Horses are prey animals with a well-developed fight or flight instinct, although their first response to a threat is to flee. Mustangs are highly social and a linear dominance hierarchy is established when they live in a herd. Bands or families are formed and organized in a harem mode that consists of a male and several females. Young studs challenge the lead stallion, particularly during mating season. Though some of the aggressive behavior is posturing, stallions battle fiercely for dominance in the herd and to protect their mares. Bachelor bands wait for a chance to steal a mare from the lead stallion.
Fossil evidence shows that horses evolved in North America and roamed the continent with woolly mammoths, but then disappeared12 million years ago. It is believed that the horse likely survived extinction by moving into Siberia and Asia across the Bering Land Bridge.
Horses were brought back to this continent at the time of European exploration. Some of today’s mustang herds descend directly from horses brought over by Spanish Conquistadors in the late fifteenth century. Other herds’ ancestors escaped or were let loose by settlers, ranchers, and Native Americans. Their reintroduction in 1519 has led detractors to claim the horse is not a “native species” deserving protection.
The United States Cavalry used horses for mounts until 1942. They supplied ranchers throughout the west with thoroughbred studs to run with the ranchers’ bands of mares in order to raise horses for the army. Introducing well-bred stallions into the herds helped prevent inbreeding and improved the gene pool.
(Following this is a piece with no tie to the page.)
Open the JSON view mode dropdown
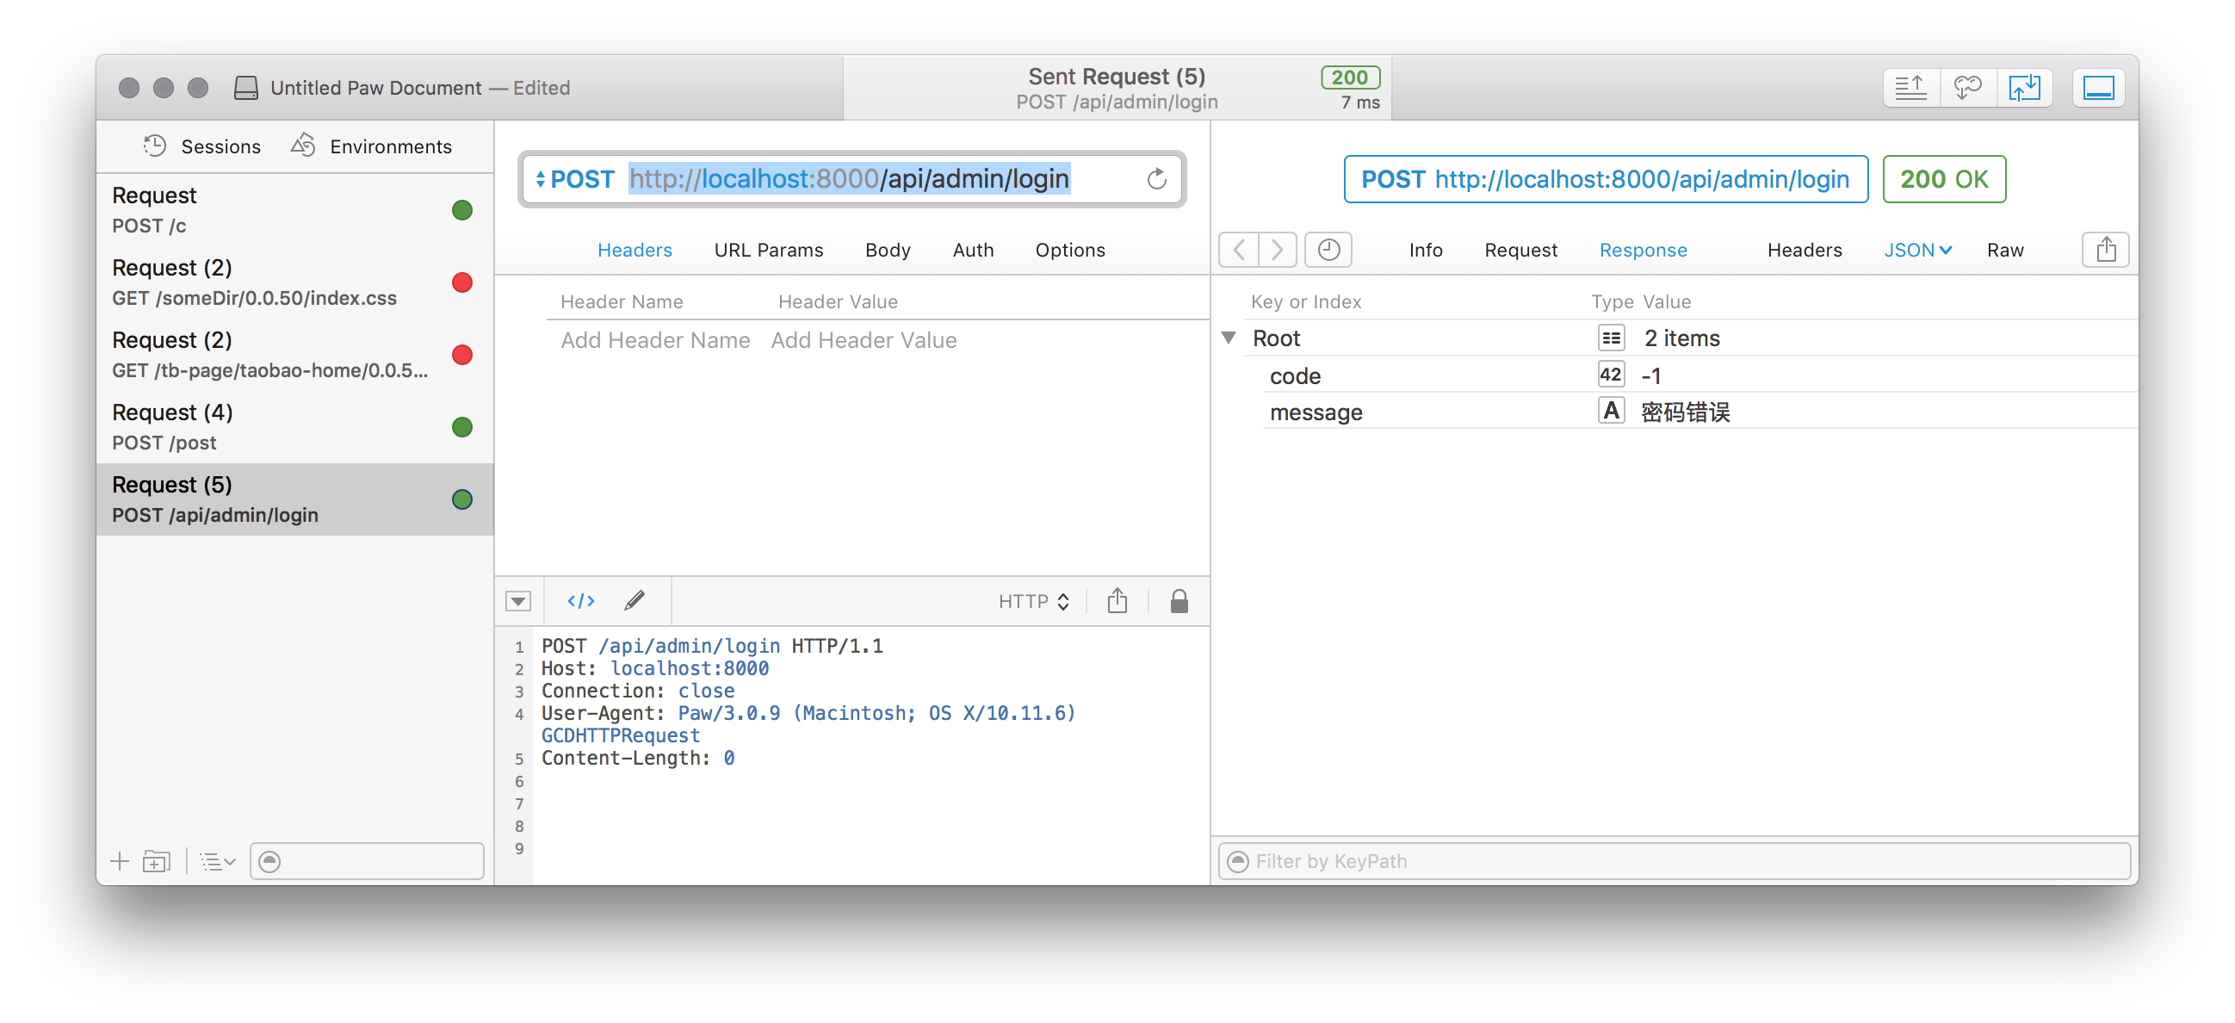 click(x=1918, y=250)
No longer used as transportation or beast of burden, the horse plays a different role today. Some are still used on ranches and farms, but most domestic horses are pets. Some mustangs that are tamed develop deep and trusting bonds with humans.
With the changing role in our culture, there is increased pressure on the wild horse. As cities spread further into the countryside, wild horses are pushed onto smaller and smaller parcels of public land, where wild fires and reoccurring droughts make life increasingly harsh. Horses compete with cattle for resources, and for open land in the West, which is going quickly for oil and gas exploration.
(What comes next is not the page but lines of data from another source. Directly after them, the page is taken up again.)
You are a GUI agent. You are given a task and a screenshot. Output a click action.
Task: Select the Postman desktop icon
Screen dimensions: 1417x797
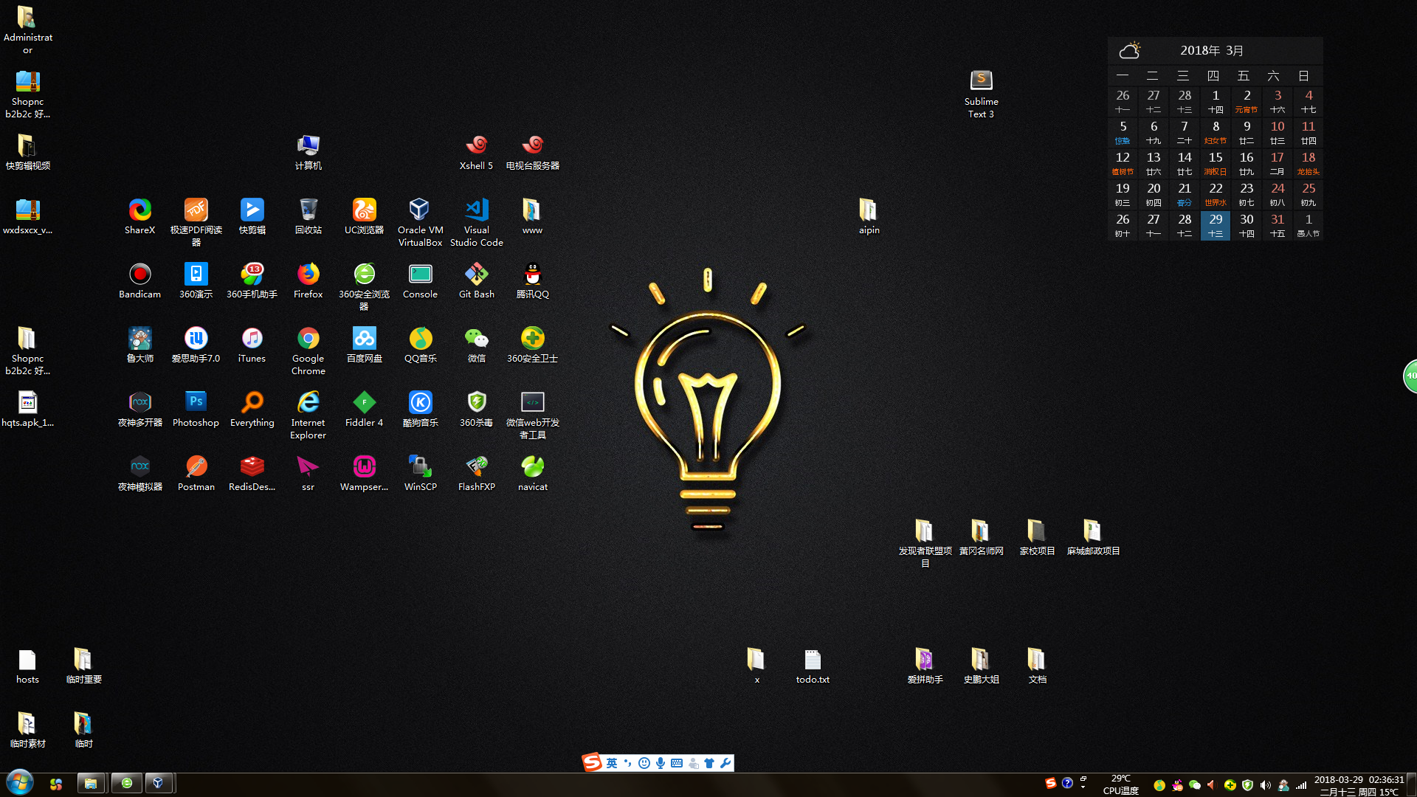pyautogui.click(x=196, y=467)
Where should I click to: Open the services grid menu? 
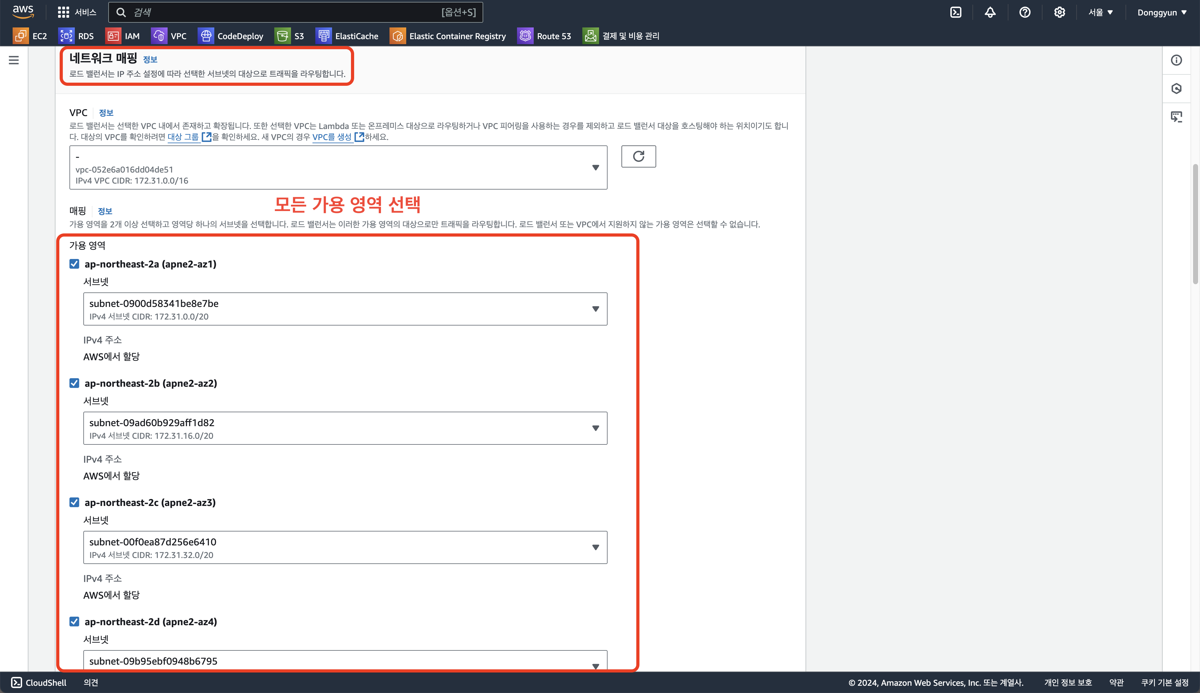tap(63, 12)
Velma Johnston, aka “Wild Horse Annie,” is credited with pushing for 1971 legislation that first protected wild horses and burros. Today, the Bureau of Land Management (BLM) spends $40 million annually caring for wild horses. Most visible are the gathers, or roundups, performed by contractors who use helicopters to drive horses into a trap to be culled. After their capture, mustangs can be adopted by the public, but few are. Much of the BLM funding is goes to providing care for the once wild horses in long-term facilities. More wild horses are held in captivity than those running wild and free. And there they stand, at the heart of a bitter debate.